**Problem to solve**
What you produce should be the lines from the line containing "Viewport: 290px width, 174px" through the last line below, both ends included, reproduced exactly and without pictures.

--*--

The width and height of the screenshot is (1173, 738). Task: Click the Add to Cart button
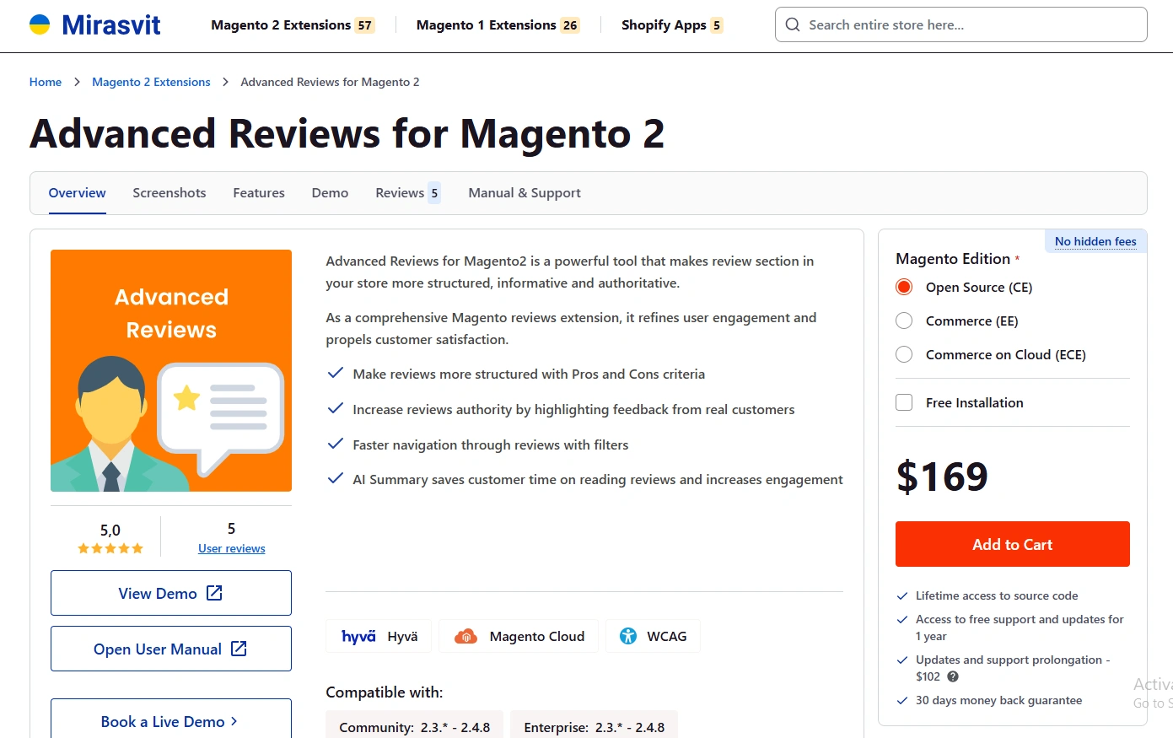(1012, 544)
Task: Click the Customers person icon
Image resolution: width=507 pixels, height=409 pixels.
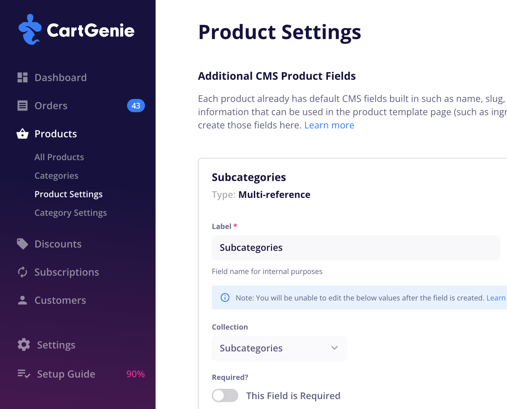Action: 23,300
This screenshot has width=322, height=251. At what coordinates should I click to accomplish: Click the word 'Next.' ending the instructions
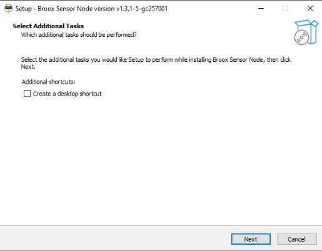click(x=28, y=67)
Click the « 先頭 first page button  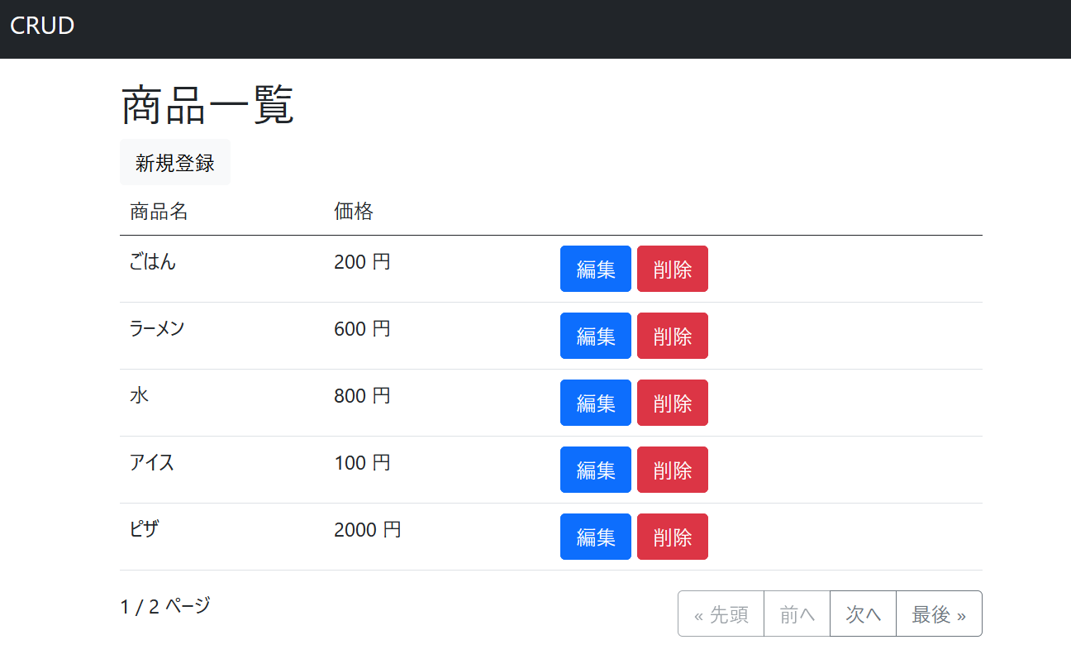pyautogui.click(x=721, y=614)
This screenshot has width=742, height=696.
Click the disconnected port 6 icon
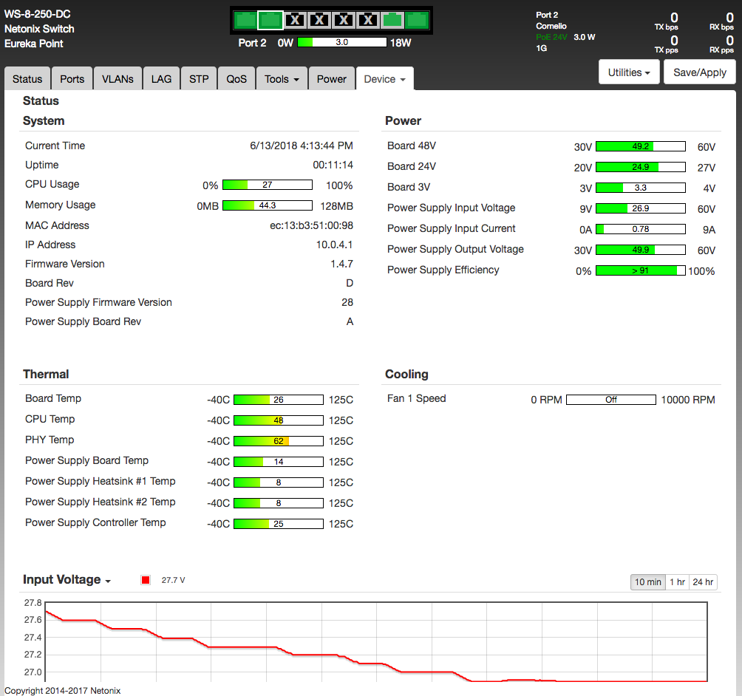click(x=368, y=20)
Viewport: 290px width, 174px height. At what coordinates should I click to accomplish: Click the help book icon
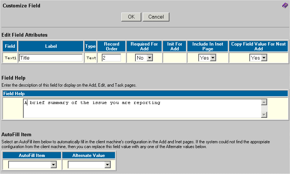tap(285, 6)
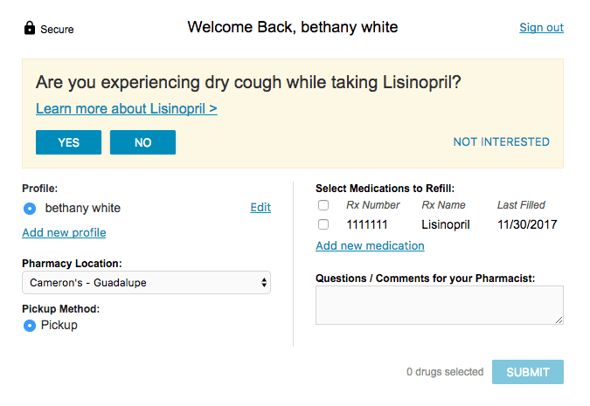Click the Secure padlock icon

[30, 28]
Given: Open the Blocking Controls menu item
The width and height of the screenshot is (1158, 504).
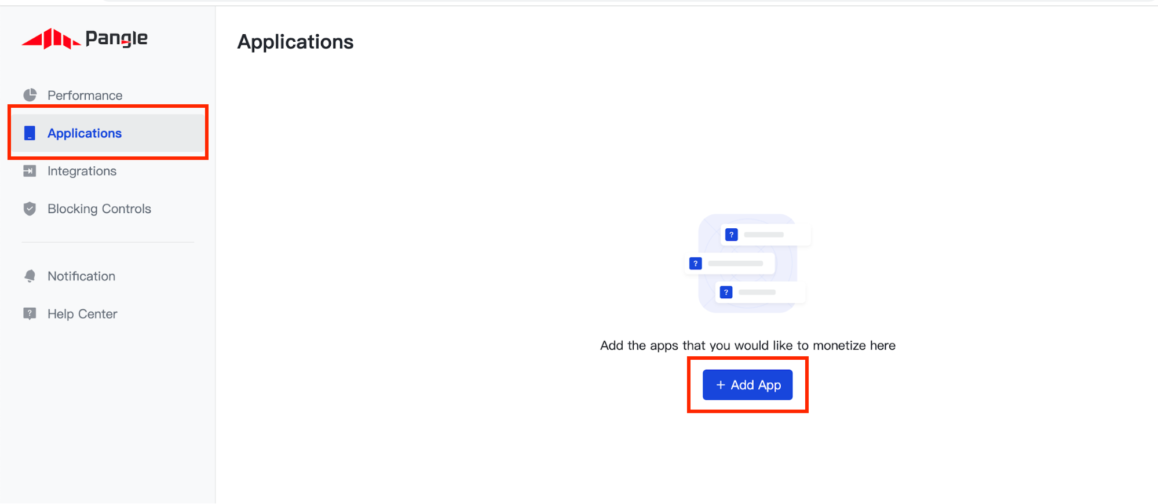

--*--

**Result of the task**
Viewport: 290px width, 174px height. At what coordinates should I click to accomplish: Click the help book icon
tap(285, 6)
Click the Secure padlock icon

[30, 28]
Given: Open the Blocking Controls menu item
The width and height of the screenshot is (1158, 504).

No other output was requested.